Jeffrey Kurland, the costume designer for Christopher Nolan’s Tenet, has discussed the challenges he faced tailoring the time inversion sequences.
Tenet might be Christopher Nolan’s most complex film yet with time flowing backward and forwards and characters inverting themselves to witness events from a different perspective – it’s a lot to take on board.
Tackling the time inversion sequences was also something costume designer Jeffrey Kurland had to get right. The Inception costume designer spoke to Esquire about his work on Tenet, detailing how he and Nolan pulled off the time-bending moments in terms of the characters’ costumes.

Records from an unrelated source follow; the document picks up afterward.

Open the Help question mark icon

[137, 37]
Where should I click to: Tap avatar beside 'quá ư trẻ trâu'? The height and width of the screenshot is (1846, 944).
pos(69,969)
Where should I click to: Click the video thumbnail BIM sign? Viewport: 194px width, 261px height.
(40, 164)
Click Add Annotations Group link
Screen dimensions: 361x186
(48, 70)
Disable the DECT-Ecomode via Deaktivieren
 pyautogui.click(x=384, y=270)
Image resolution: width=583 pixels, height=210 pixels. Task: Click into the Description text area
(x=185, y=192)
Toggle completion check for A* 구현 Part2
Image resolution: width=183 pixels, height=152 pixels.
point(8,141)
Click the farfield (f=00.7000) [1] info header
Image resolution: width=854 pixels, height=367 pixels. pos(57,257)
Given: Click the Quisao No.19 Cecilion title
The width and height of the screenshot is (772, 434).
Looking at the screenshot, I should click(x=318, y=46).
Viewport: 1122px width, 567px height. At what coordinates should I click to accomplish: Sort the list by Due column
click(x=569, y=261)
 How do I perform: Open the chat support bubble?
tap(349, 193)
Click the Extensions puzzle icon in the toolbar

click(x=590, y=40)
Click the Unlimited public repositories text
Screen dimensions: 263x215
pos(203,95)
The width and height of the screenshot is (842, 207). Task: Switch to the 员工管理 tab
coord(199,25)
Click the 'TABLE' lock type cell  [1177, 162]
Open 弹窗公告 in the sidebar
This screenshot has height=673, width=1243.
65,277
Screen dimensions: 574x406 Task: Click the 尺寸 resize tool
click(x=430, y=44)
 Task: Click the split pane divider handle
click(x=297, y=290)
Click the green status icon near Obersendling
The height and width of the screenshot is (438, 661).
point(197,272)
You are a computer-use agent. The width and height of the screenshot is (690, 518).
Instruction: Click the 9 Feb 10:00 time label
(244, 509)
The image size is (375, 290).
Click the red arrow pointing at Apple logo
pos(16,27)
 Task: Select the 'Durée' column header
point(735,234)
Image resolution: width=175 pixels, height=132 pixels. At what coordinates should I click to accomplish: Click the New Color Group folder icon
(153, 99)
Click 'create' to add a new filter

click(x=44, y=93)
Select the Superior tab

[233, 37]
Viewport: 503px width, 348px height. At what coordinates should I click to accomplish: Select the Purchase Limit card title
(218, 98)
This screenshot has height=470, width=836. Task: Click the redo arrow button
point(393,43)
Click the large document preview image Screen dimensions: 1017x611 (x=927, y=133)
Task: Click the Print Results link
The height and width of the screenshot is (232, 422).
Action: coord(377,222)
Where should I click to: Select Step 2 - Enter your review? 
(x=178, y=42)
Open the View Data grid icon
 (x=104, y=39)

When asked if shooting in reverse or both in reverse and forwards, posed any difficulties, he said:
“Yes, to a certain extent. For example, when you button your jacket, the front flap will move with the wind and with movement. I couldn’t let it fold back, so I actually lined the front of these jackets with a cardboard-y lining, so that it remained slightly stiff and it didn’t fold back. It just stayed where it was, kind of stationary. Chris had noticed that in tests and he said, ‘We need to do something about that.’ And we came up with that, which actually worked very well. It’s simple, that extra lining inside the suit, just a piece of the suit. But it did the trick. It achieved what he wanted.”
This isn’t the first time such challenges have been presented on a Nolan film, with Kurland recalling his time working on Inception:
“Yeah, absolutely. I always have interesting problems that have to be solved. In Inception, it was Joseph Gordon Levitt’s suit when he’s fighting in the hallway, he turns and he’s climbing. You didn’t want the gravity of reality to give away the fact that this was all happening. So I had to wire his shoelaces they stayed where they were supposed to stay. The cuffs or the pants were slightly stiffened so they didn’t fall onto his ankle, they stayed around. There’s a lot of little things just to convince the audience that this was actually happening.”
SEE ALSO: Tenet star John David Washington wants a sequel: “I hope we get to explore more”
Such great attention to detail like this certainly helps Nolan pull off ambitious movies like Tenet and Inception. One wonders what the director will challenge his crew with executing next.
Armed with only one word – Tenet – and fighting for the survival of the entire world, the Protagonist journeys through a twilight world of international espionage on a mission that will unfold in something beyond real-time. Not time travel. Inversion.
Tenet sees Christopher Nolan directing a cast that includes John David Washington, Robert Pattinson, Elizabeth Debicki, Dimple Kapadia, Aaron Taylor-Johnson, Clémence Poésy, Michael Caine, and Kenneth Branagh.